No...

Jane Tomlinson, Campaign to Protect Rural England

The land south of Grenoble Road is Green Belt land. The Green Belt was established to protect the character and setting of Oxford city and the surrounding villages.

It’s the reason why Oxford is such an attractive place to live, work and study. Why build on and destroy the very thing that makes Oxford what it is?

Oxford City Council is already committed to building 8,000 new houses and said only last year that this was all that was required.

It should talk to all the other local councils to find the best possible sites, not just dump a large-scale development in the Green Belt.

Of course there is another motive. The city council is one of the owners of the land concerned and would profit from any development.

Rather than looking for ever-increasing expansion, it would be better for the city to understand and celebrate its role at the centre of the county as a whole, and to share growth with other neighbouring towns so that people can live and work in thriving local communities.

The key characteristic of the Green Belt is its permanence. Open the floodgates and faster than you can say ‘bulldozer’ it will be gone forever.

Yes...

Ed Turner, Oxford City Council deputy leader

Oxford’s housing crisis is getting worse and worse. Average rents make up over half the average salary, prices for even the smallest homes are way beyond what most can hope to afford, over 6,000 applicants are languishing on the council’s housing list.

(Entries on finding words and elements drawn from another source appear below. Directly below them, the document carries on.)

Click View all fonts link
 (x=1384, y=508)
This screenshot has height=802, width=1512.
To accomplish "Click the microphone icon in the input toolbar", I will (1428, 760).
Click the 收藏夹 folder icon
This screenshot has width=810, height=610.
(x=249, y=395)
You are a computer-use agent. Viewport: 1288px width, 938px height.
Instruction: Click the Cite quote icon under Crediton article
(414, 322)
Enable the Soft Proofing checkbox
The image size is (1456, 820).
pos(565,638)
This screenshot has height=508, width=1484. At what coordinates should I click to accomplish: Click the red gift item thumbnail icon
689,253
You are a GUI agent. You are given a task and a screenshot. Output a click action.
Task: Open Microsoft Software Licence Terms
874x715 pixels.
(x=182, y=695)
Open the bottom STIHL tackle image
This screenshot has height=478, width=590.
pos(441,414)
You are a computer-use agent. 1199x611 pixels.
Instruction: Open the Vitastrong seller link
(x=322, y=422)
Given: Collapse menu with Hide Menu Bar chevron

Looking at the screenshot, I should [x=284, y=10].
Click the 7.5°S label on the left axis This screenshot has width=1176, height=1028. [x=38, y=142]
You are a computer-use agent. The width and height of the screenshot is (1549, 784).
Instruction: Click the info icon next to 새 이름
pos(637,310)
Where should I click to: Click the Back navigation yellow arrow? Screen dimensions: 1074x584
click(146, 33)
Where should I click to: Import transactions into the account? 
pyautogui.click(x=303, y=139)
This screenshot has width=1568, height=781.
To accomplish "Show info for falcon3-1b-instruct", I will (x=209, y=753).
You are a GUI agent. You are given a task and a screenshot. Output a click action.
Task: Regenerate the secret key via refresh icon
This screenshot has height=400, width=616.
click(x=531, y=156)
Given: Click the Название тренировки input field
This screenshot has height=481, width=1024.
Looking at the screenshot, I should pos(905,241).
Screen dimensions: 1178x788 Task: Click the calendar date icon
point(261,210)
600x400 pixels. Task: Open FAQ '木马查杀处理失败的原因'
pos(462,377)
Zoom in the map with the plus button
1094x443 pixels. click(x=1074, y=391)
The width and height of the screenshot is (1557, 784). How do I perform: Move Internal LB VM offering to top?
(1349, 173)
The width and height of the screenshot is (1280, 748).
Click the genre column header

We have children crammed into hideously overcrowded conditions, and there are real worries about rough sleeping.


Yet the city’s economy, although wages are not especially high, continues to do relatively well.


This means people are increasingly faced with a choice of continuing to live near their work, or move away from their city, and have a long and potentially costly commute (or give up their jobs). If this situation continues, it will strangle our economy.


There is a further pressure, too – without expanding Oxford, sites such as Oxford Stadium within the city will come under increasing pressure to be developed for housing.


The only solution is to extend Oxford to the south east. We are not talking about a rural idyll – the Green Belt there protects, for instance, a sewage farm.


We either agree to expand our city, or appease the anti-growth, “I’m alright Jack” lobby of the CPRE.